Our validation study found that the LabelComp tool is highly accurate with a high recall of at least 0.997 across the three tiers, F1 scores ranging from 0.795 to 0.936 across tiers, and precision ranging from 0.661 to 0.881 across tiers. As recall is the most important metric for the identification of new AEs added to the label, this demonstrates that this tool is highly effective and fit for purpose. Missing one or two AEs in an extensive set of labeling documents will likely not substantially affect the efficiency gain achieved by this tool. In this case, the one missed AE was in a footnote of a table on adverse reactions. Also, there is rarely an AI or other tool that has perfect sensitivity, and it may not be feasible to develop one. The additional ad-hoc validation by a separate reviewer confirmed the high sensitivity of the tool, so there is good confidence based on the initial, independent validations that it is highly effective.

4 Conclusion

This study introduced LabelComp, an AI-driven tool designed to identify adverse event (AE) changes in drug labeling documents. Leveraging advanced AI techniques, including the RxBERT model for natural language processing, LabelComp effectively addresses the challenges of manual labeling comparison.

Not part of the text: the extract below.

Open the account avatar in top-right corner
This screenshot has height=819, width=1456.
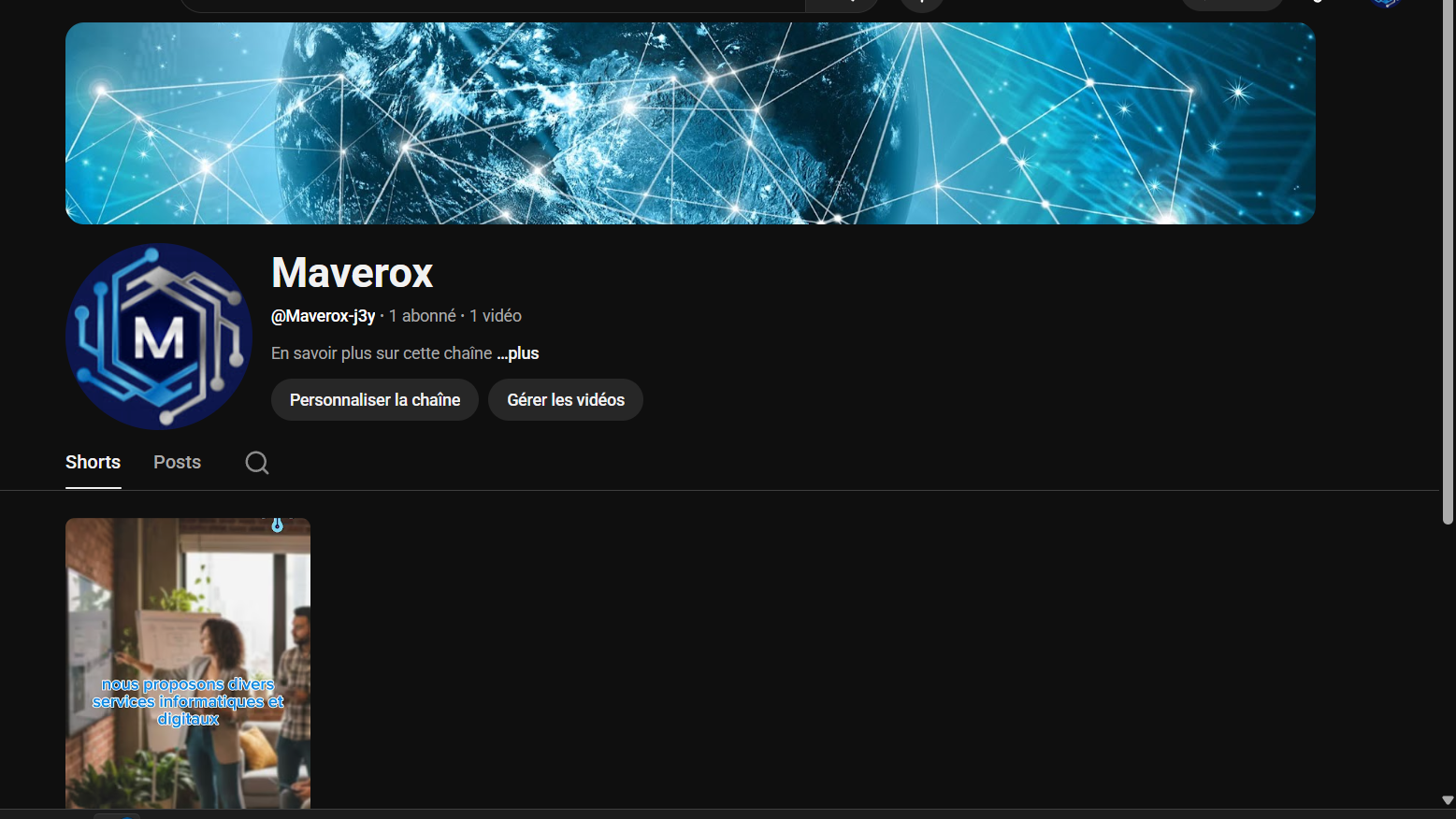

Our validation study demonstrated LabelComp’s high accuracy in detecting new AEs in drug labeling, achieving a recall rate of 0.997, whereby nearly all newly added AEs are detected. A number of the authors have conducted manual reviews of labels to identify AEs before LabelComp was developed and anecdotally found that the tool saved a lot of time vis a vis their prior manual reviews of labels. The tool has the potential to significantly reduce the time required for reviewers to identify true positive AE changes compared with manual methods, enhance the efficiency of FDA’s regulatory review, and advance regulatory science research.

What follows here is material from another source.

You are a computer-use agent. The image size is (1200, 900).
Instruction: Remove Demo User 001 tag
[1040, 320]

As an open-source tool, LabelComp allows researchers to use, improve, and share enhancements with the public. Parts of the code could be adapted to support other review or regulatory science activities. For example, the ability to convert a PDF drug labeling document into machine-processable text and the ability to identify AEs in document sections are valuable functions that could be applied to other uses. Limitations include (i) not capturing all AE changes (missed only 1 out of 462 total AEs); (ii) identifying AEs that do not represent actual changes; (iii) only undergoing initial FDA validation; and (iv) requiring human validation to ensure quality, as with most AI tools in regulatory research.

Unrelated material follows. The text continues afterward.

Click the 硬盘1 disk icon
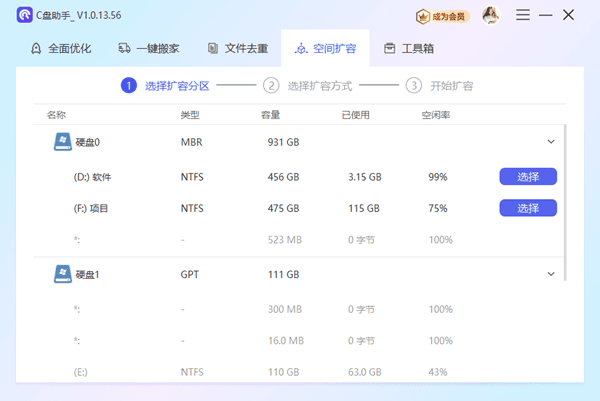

LabelComp’s ability to automate AE identification and provide detailed comparison outputs is a significant contribution to pharmacovigilance. Building on the work with RxBERT and LabelComp, the FDA will continue to develop and iterate AI tools for drug safety review and research, consistent with its broader mission to use AI and emerging scientific approaches to advance regulatory science and public health [20].